Collection entries
*** Begin section ***

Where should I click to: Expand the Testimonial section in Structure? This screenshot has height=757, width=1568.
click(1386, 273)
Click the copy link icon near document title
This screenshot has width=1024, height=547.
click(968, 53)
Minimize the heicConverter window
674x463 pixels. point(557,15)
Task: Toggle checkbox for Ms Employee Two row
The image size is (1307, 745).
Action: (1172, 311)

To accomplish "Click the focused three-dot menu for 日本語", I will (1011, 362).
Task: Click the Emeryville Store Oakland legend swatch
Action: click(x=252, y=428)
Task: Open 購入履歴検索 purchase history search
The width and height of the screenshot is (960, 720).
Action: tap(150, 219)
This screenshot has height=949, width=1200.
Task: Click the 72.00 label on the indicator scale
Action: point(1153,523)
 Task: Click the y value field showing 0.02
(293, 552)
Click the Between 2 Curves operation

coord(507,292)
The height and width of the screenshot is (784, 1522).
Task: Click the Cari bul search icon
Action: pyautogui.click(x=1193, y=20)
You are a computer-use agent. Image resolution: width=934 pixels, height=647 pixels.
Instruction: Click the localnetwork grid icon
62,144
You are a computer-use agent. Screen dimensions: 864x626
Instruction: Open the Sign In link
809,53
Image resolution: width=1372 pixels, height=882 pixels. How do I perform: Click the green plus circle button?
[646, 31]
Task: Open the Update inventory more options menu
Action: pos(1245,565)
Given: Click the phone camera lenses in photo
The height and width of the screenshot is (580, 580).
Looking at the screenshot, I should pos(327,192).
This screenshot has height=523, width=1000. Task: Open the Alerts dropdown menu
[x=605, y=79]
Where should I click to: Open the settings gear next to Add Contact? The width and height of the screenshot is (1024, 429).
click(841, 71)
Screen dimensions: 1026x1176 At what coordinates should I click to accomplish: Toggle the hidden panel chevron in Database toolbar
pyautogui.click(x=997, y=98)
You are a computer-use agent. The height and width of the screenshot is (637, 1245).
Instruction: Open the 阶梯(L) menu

*** End section ***

From the first line to the last, please write out the entries exactly.

_RESPONSE AREA_.
Where should I click to: Expand the Testimonial section in Structure? This screenshot has height=757, width=1568.
click(1386, 273)
Click the copy link icon near document title
This screenshot has width=1024, height=547.
click(968, 53)
Minimize the heicConverter window
674x463 pixels. point(557,15)
Task: Toggle checkbox for Ms Employee Two row
The image size is (1307, 745).
Action: (1172, 311)

To accomplish "Click the focused three-dot menu for 日本語", I will (1011, 362).
Task: Click the Emeryville Store Oakland legend swatch
Action: click(x=252, y=428)
Task: Open 購入履歴検索 purchase history search
The width and height of the screenshot is (960, 720).
Action: tap(150, 219)
This screenshot has height=949, width=1200.
Task: Click the 72.00 label on the indicator scale
Action: point(1153,523)
 Task: Click the y value field showing 0.02
(293, 552)
Click the Between 2 Curves operation

coord(507,292)
The height and width of the screenshot is (784, 1522).
Task: Click the Cari bul search icon
Action: pyautogui.click(x=1193, y=20)
You are a computer-use agent. Image resolution: width=934 pixels, height=647 pixels.
Instruction: Click the localnetwork grid icon
62,144
You are a computer-use agent. Screen dimensions: 864x626
Instruction: Open the Sign In link
809,53
Image resolution: width=1372 pixels, height=882 pixels. How do I perform: Click the green plus circle button?
[646, 31]
Task: Open the Update inventory more options menu
Action: pos(1245,565)
Given: Click the phone camera lenses in photo
The height and width of the screenshot is (580, 580).
Looking at the screenshot, I should pos(327,192).
This screenshot has height=523, width=1000. Task: Open the Alerts dropdown menu
[x=605, y=79]
Where should I click to: Open the settings gear next to Add Contact? The width and height of the screenshot is (1024, 429).
click(841, 71)
Screen dimensions: 1026x1176 At what coordinates should I click to accomplish: Toggle the hidden panel chevron in Database toolbar
pyautogui.click(x=997, y=98)
You are a computer-use agent. The height and width of the screenshot is (637, 1245).
Instruction: Open the 阶梯(L) menu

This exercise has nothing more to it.